[PROBLEM] Print the items below verbatim, from the line containing "Task: Confirm with" through the end of the items, inclusive. Omit the pictures.

[DATA FOR THIS EXERCISE]
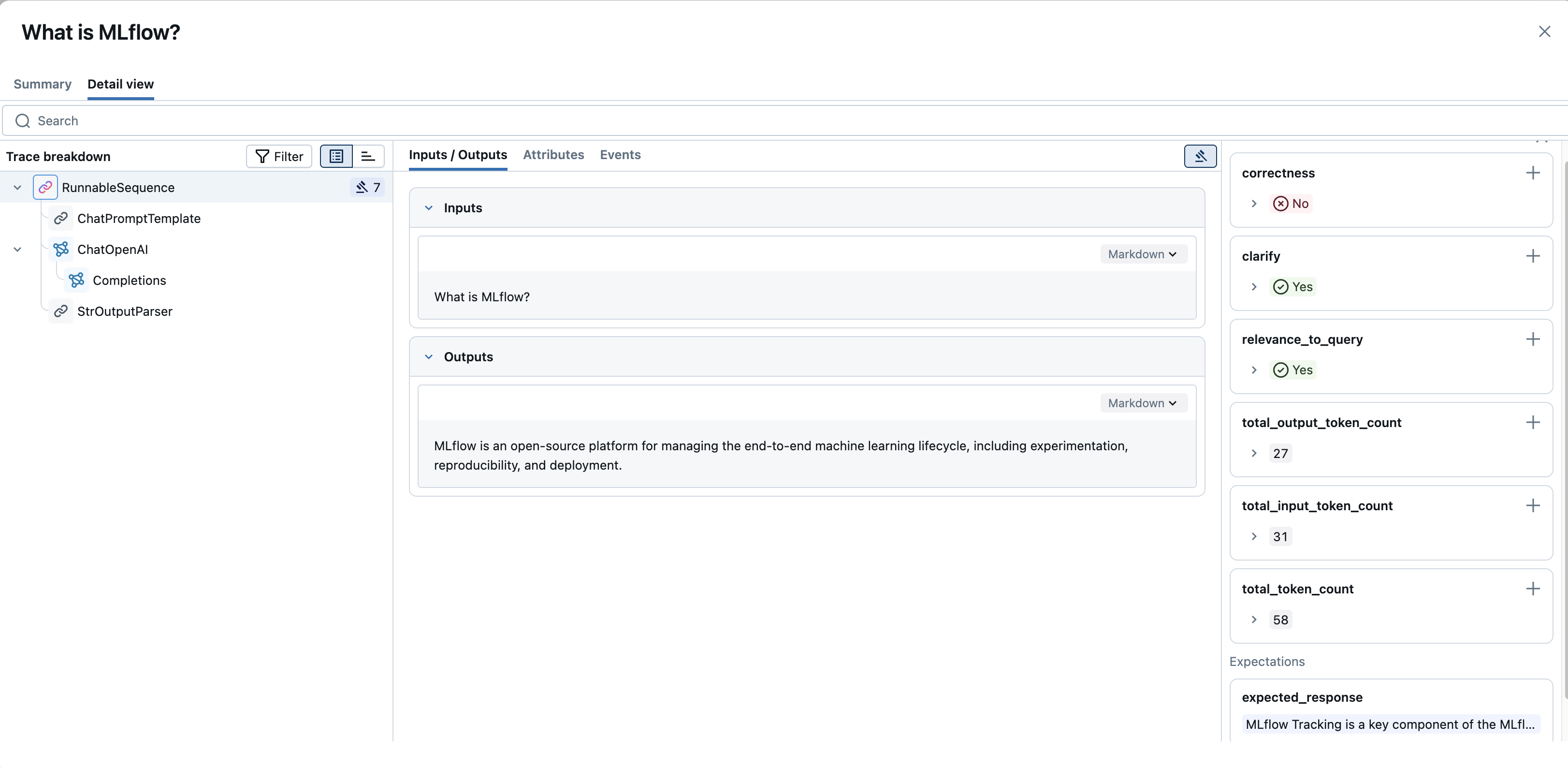This screenshot has height=768, width=1568.
Task: Open expected_response expectation value
Action: [x=1390, y=724]
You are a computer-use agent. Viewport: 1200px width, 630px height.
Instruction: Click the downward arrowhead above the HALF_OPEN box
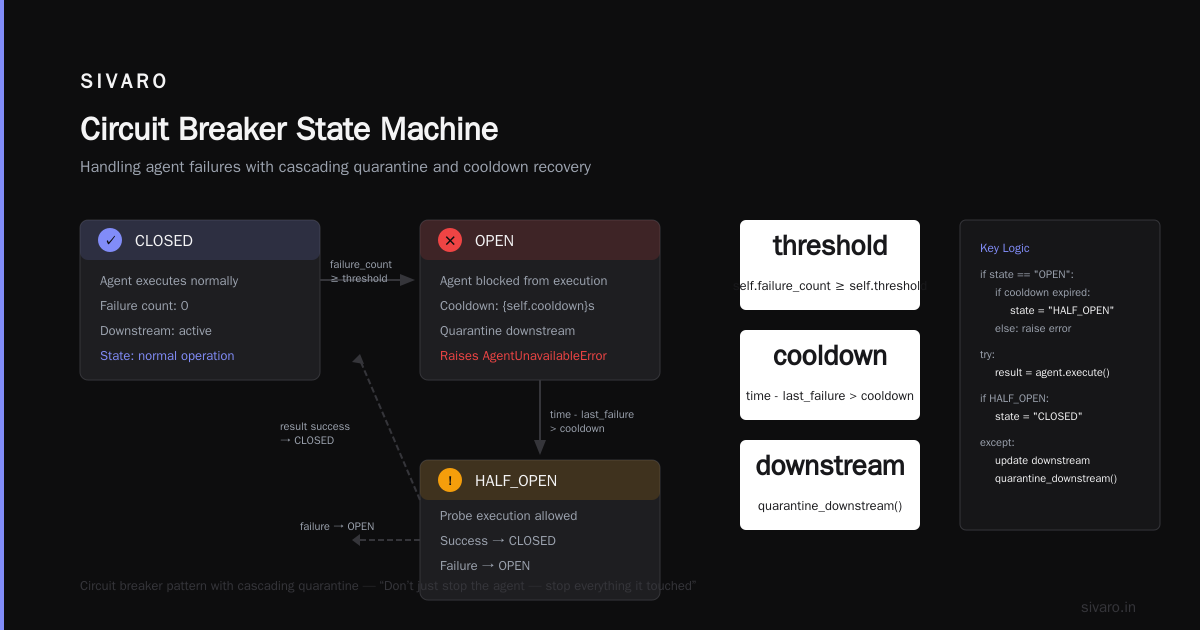[540, 447]
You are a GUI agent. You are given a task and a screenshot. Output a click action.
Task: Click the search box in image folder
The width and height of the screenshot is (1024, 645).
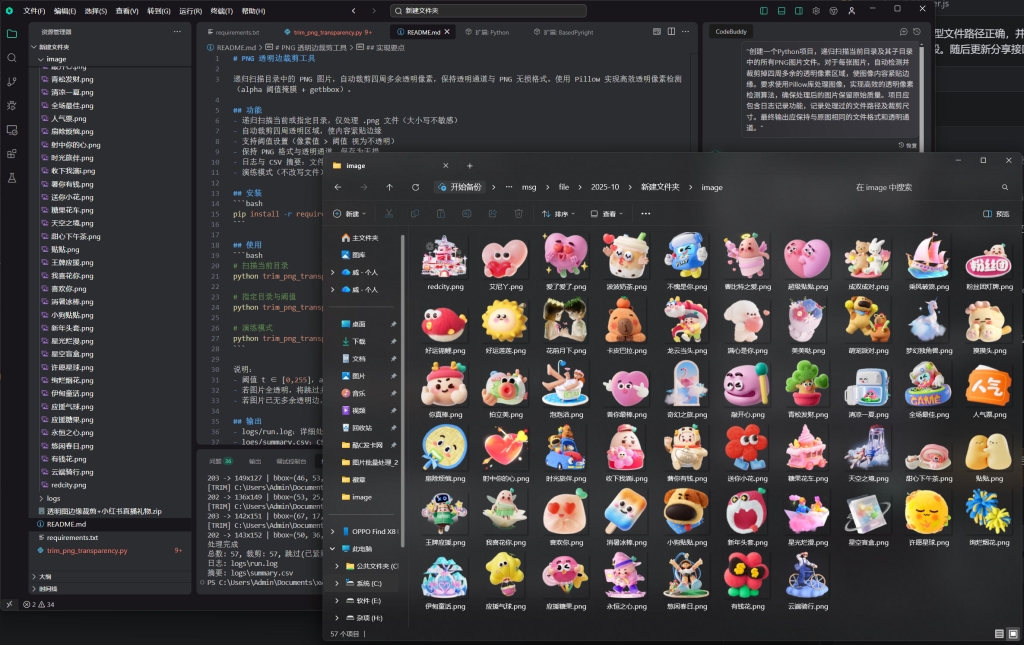(920, 187)
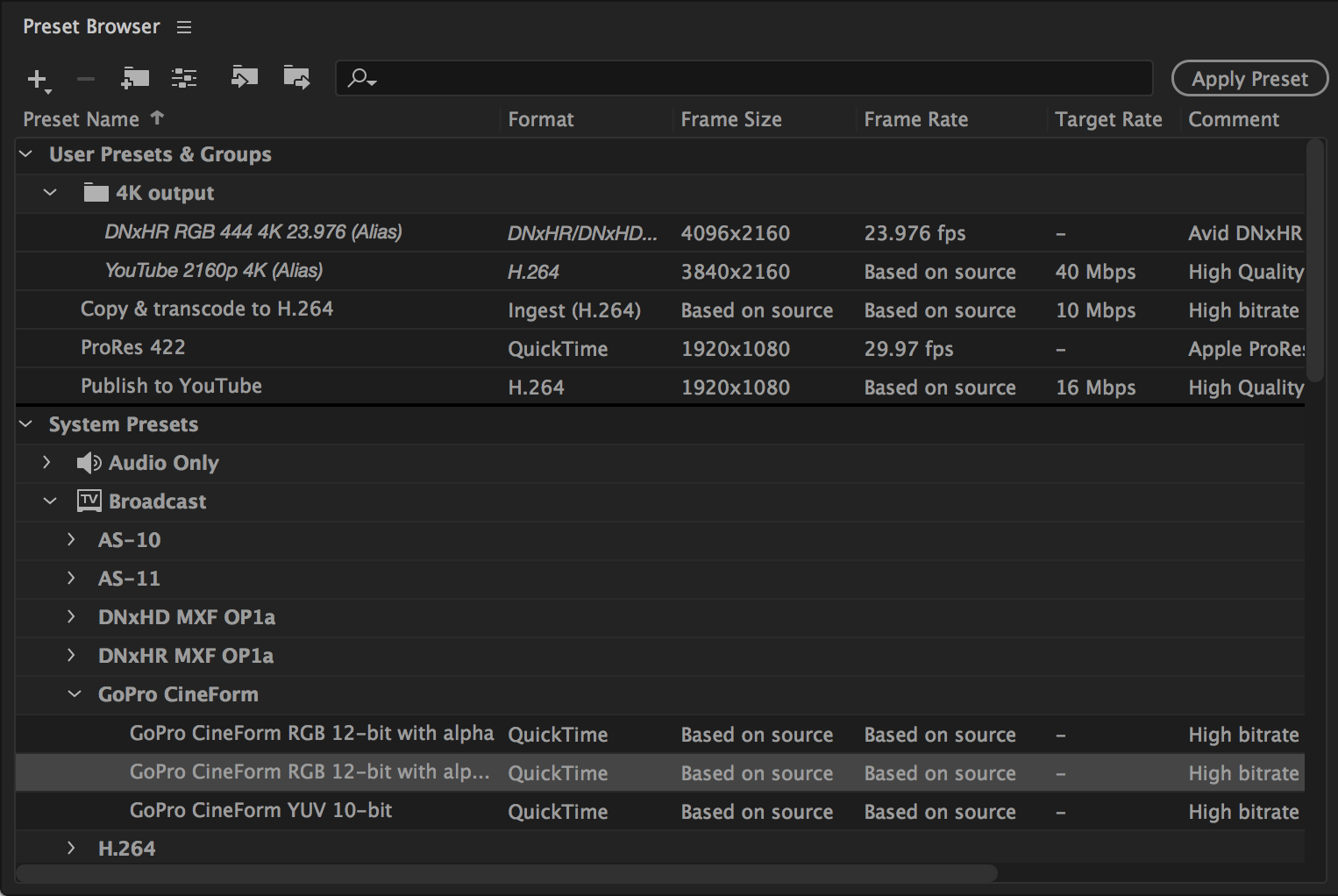Open the Preset Browser panel menu
Viewport: 1338px width, 896px height.
click(183, 26)
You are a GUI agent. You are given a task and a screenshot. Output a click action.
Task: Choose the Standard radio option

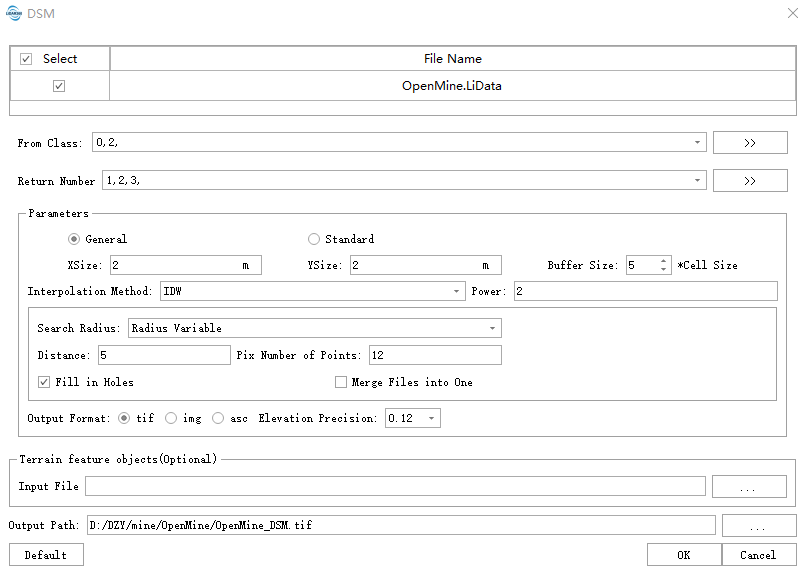click(x=314, y=239)
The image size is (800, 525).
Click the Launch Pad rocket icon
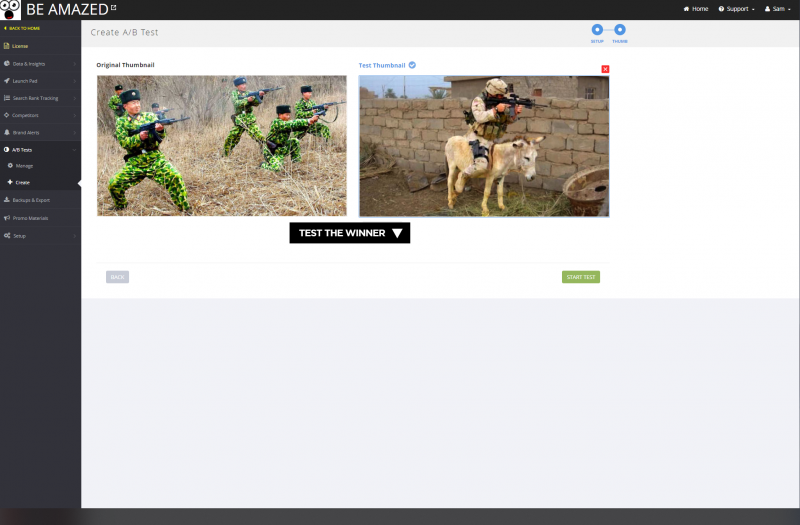[x=7, y=80]
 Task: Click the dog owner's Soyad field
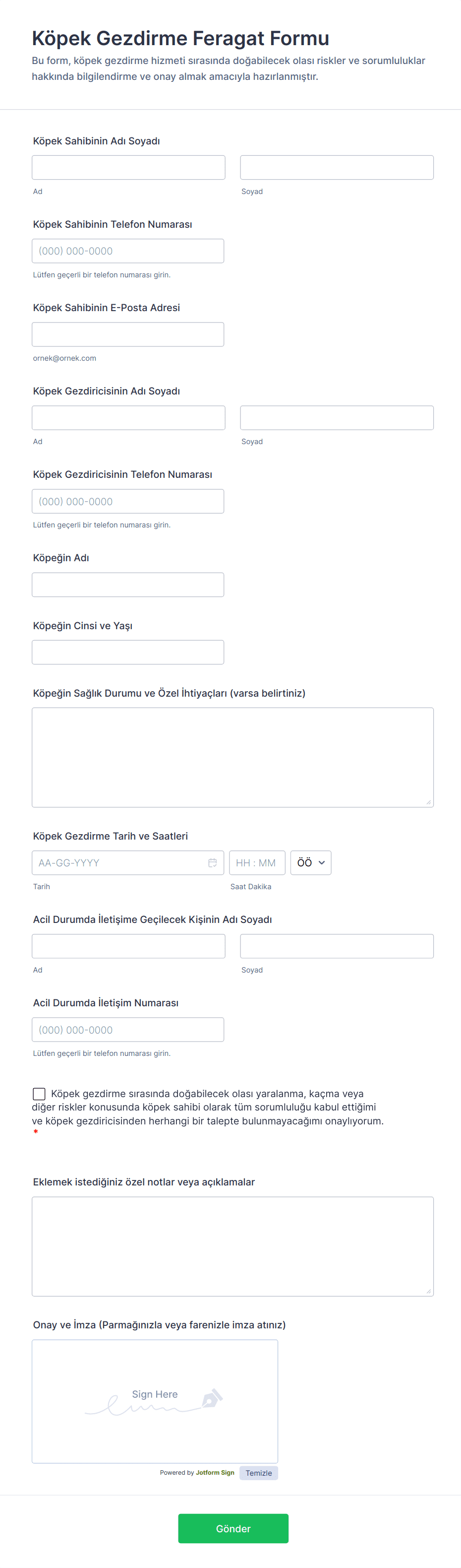(336, 167)
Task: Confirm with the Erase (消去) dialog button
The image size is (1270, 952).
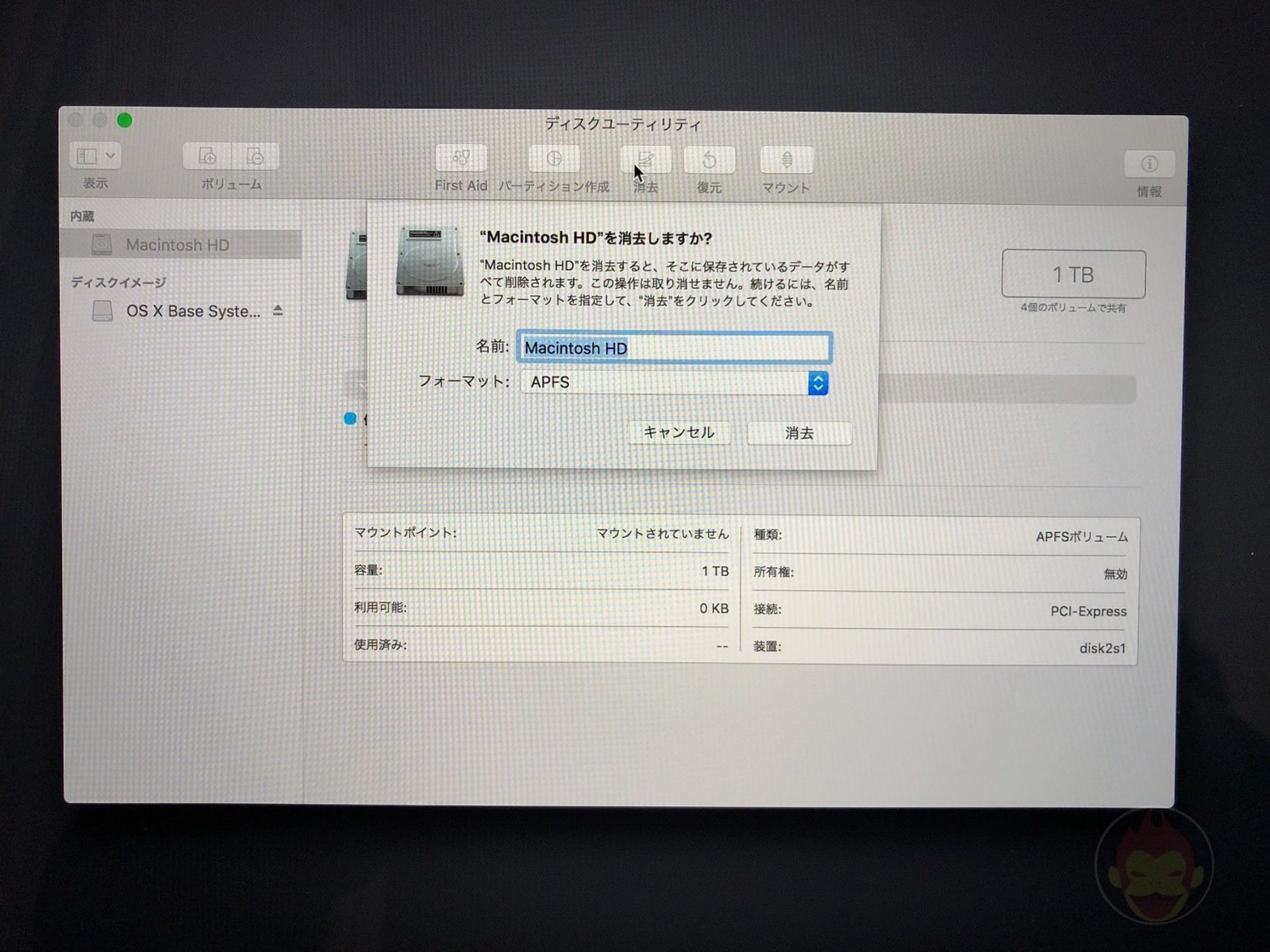Action: point(799,433)
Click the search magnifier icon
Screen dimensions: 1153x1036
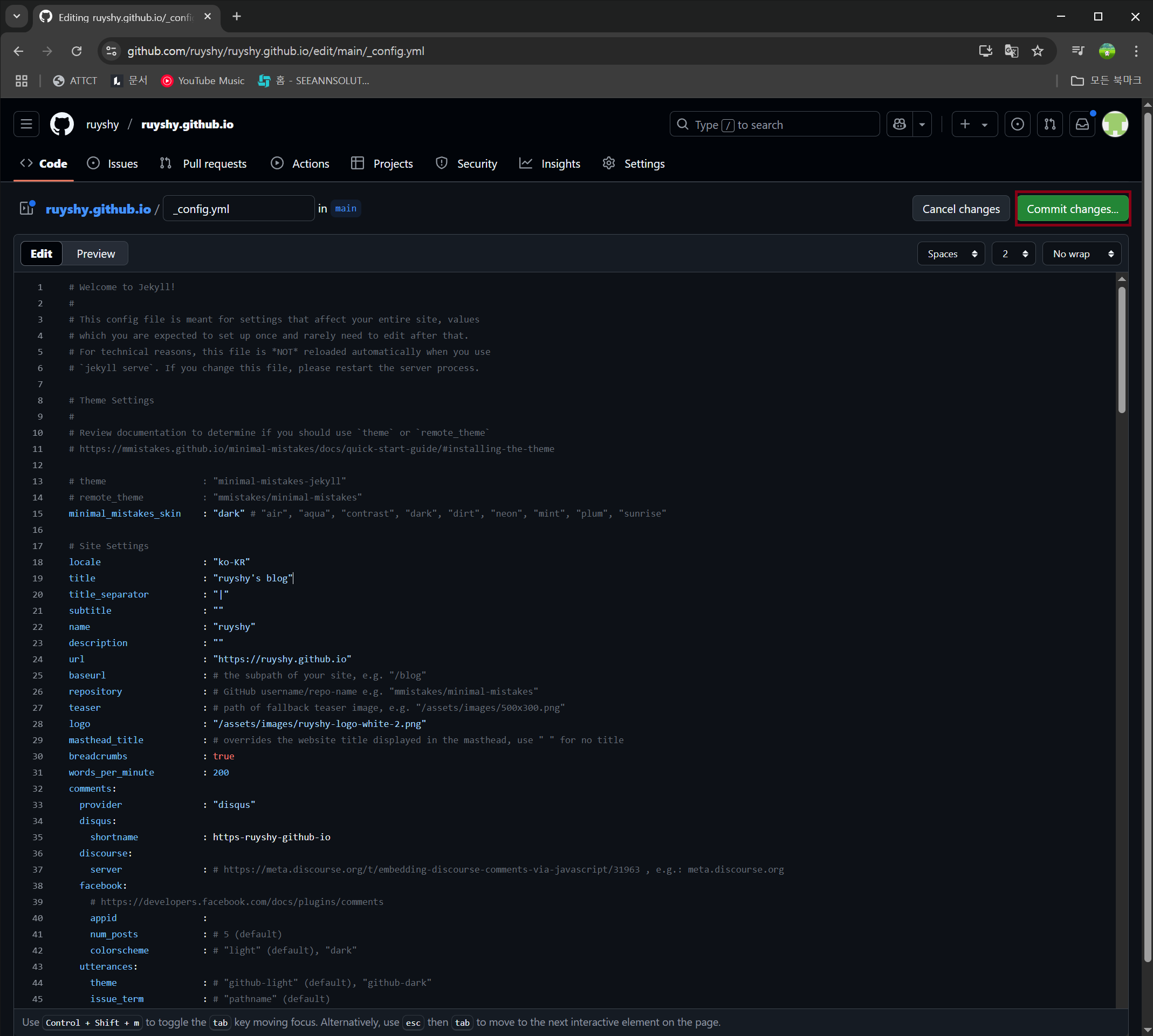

[ANSWER TO THE PROBLEM]
Task: Confirm with the Erase (消去) dialog button
The image size is (1270, 952).
Action: point(799,433)
Click the search magnifier icon
Screen dimensions: 1153x1036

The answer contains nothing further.